Empreinte synthétique

L'empreinte synthétique

C A O U T C H O U C

Texte de Marc-André 2 Figuères

A côté du champ de mon grand père, une poterie : La Vieille Jarre. Un voisin potier, sa fille, dont j'étais amoureux à l’âge de six ans. Enfance. Réminiscence des jeux avec la fille et le fils dans l’atelier du père. Cercle fermé. Répétition des mêmes gestes et actes magiques qui berçaient nos jeux d’enfants.Le père avait mis au point un système de prise d’empreintes pour reproduire de vieilles jarres. Il obtenait ainsi des copies parfaites qu'il vieillissait en les aspergeant d’acide chlorhydrique.
Un jour, il utilisa le latex pour prendre des empreintes.

| CONTENU DES DONNÉES |
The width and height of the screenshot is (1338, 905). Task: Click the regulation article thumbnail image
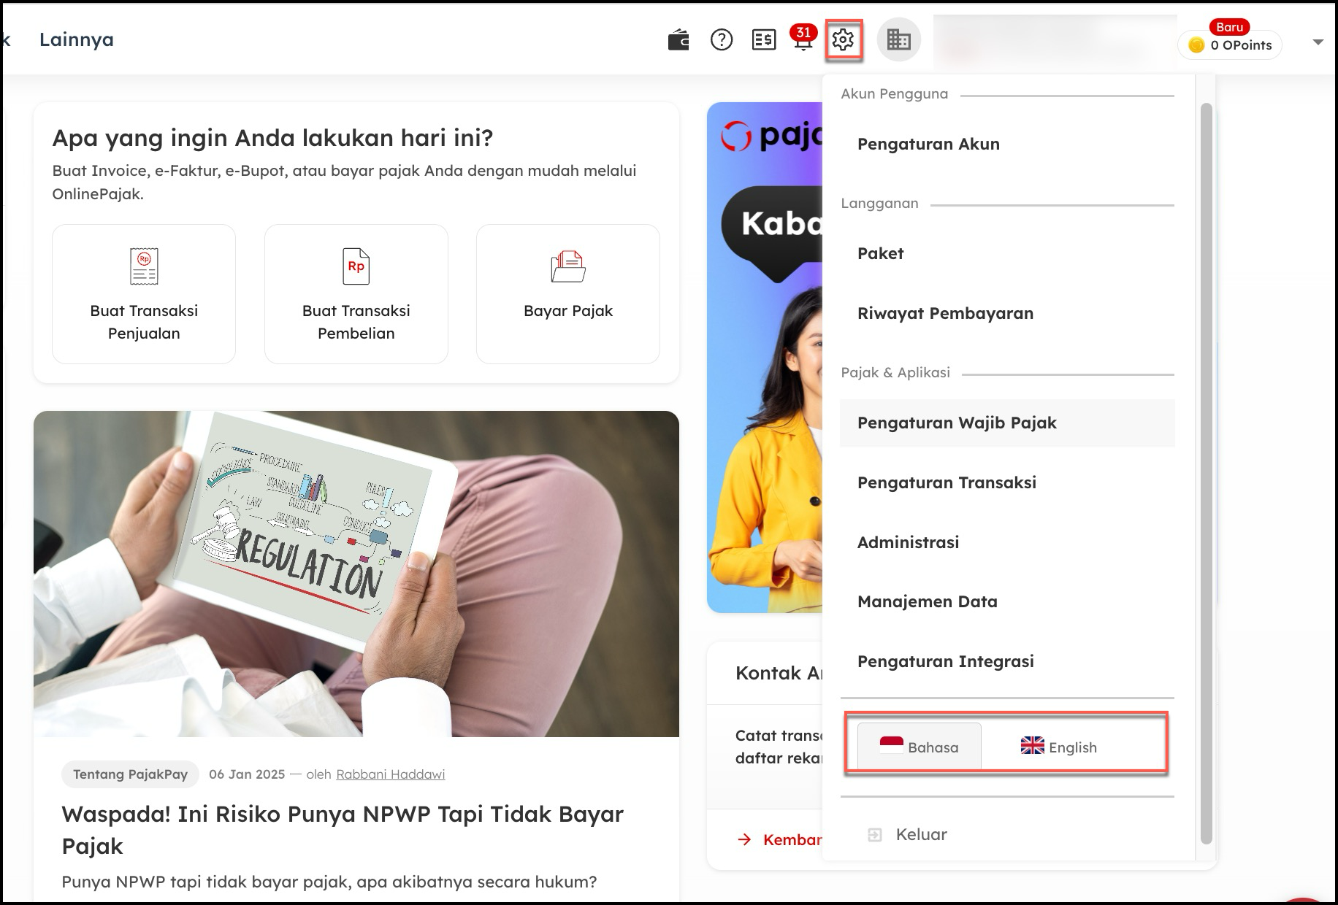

| CONSIGNE 1 |
D'après le texte sur l'empreinte synthétique, à quoi servait le système de prise d'empreintes mis au point par le potier, et par quel procédé vieillissait-il les copies obtenues ?
| CONSIGNE 2 |
Recopiez le passage du texte sur l'empreinte synthétique commençant par "A côté du champ" et se terminant par "prendre des empreintes.".

| SOLUTION RÉDIGÉE 1 |
Le système servait à reproduire de vieilles jarres et donnait des copies parfaites. Le potier les vieillissait en les aspergeant d'acide chlorhydrique.

| SOLUTION RÉDIGÉE 2 |
A côté du champ de mon grand père, une poterie : La Vieille Jarre. Un voisin potier, sa fille, dont j'étais amoureux à l’âge de six ans. Enfance. Réminiscence des jeux avec la fille et le fils dans l’atelier du père. Cercle fermé. Répétition des mêmes gestes et actes magiques qui berçaient nos jeux d’enfants.Le père avait mis au point un système de prise d’empreintes pour reproduire de vieilles jarres. Il obtenait ainsi des copies parfaites qu'il vieillissait en les aspergeant d’acide chlorhydrique.
Un jour, il utilisa le latex pour prendre des empreintes.